QUESTIONS PARENTS AND CARE-GIVERS
SHOULD BE ASKING.
Questions parents and care-givers are afraid to ask
We live in a society where offence is easily taken, and where we don’t want to be seen as being paranoid or overly protective of the children in our care. We all want to be easy-going parents with a happy demeanour.
We find out from other parents how things work, or only talk to the class teacher – specifically when our children go to new schools. We are happy with the pleasant answers because pleasant questions have been asked.
We leave our children in the care of people who are employed to teach and look after them, but how certain are we really of the fact that our children are truly safe?
These are some questions that parents and care-givers should be asking schools, crèches, day care and after care facilities, but are afraid to. Even when leaving children at parties, these questions should form part of the dialogue with the people with whom you leave your children.
1. Who has access to my children while they are on these premises?
2. What age groups share playgrounds and bathrooms? Children with an age difference of minimum
4 years, should not be on the same playground and should not share bathroom facilities.

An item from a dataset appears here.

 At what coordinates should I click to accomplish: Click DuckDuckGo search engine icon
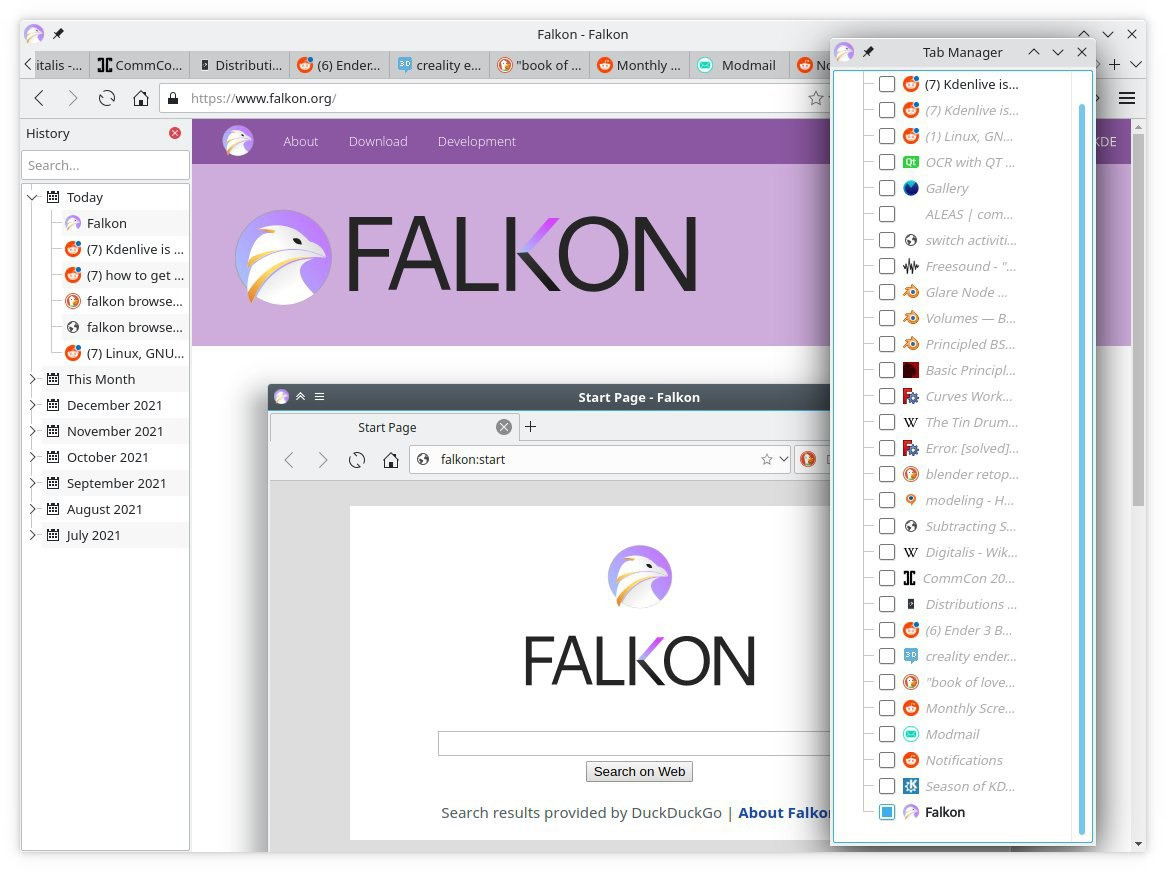click(807, 459)
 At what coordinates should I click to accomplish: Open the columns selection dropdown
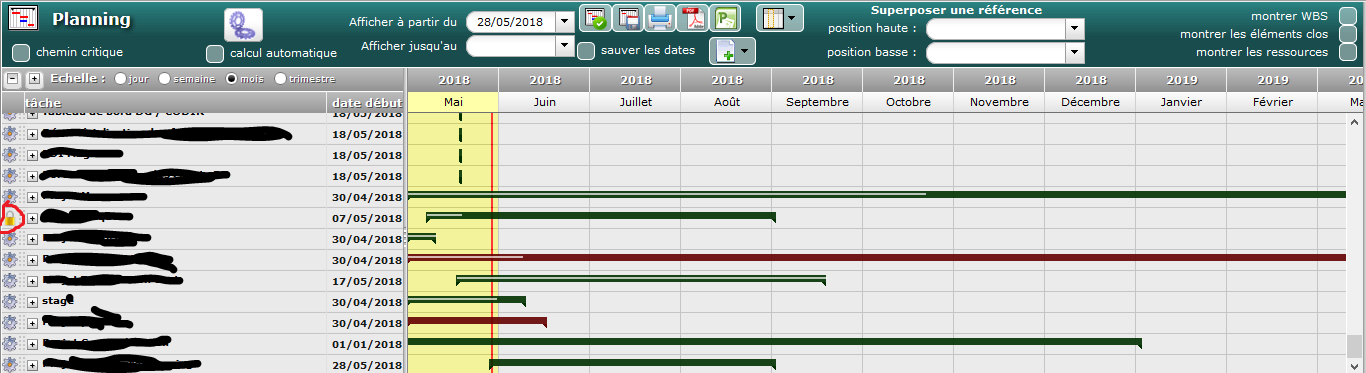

3. Who are the staff employed to work with my children and have they received police clearance?
4. Who are the parents who have access to my children? [helpers, volunteers, sports coaches]
5. What is the school or facility’s protocol on safety for the children? Can I have a copy?
6. Upon leaving school grounds, does anyone check with whom the children leave?
7. Maintenance and Service providers – what access do they have to the children?
These are a couple of basic questions.
Sit down now and think of those things that bother you.
Be sure to know that you may get strange looks or comments when asking some of these questions. You may be diplomatically labelled as being ‘more intense than most parents’, or not so diplomatically, as “crazy or paranoid”.
But also know that you’ll feel better about the safety of your children, knowing that you have checked these important issues and have received answers that make you feel comfortable.
When in doubt, act on your instinct and intuition. You are ultimately responsible for the safety of your children.
Instinct and intuition is often ignored but it is one of the first lines of defence when it comes to personal safety – yours and that of your children.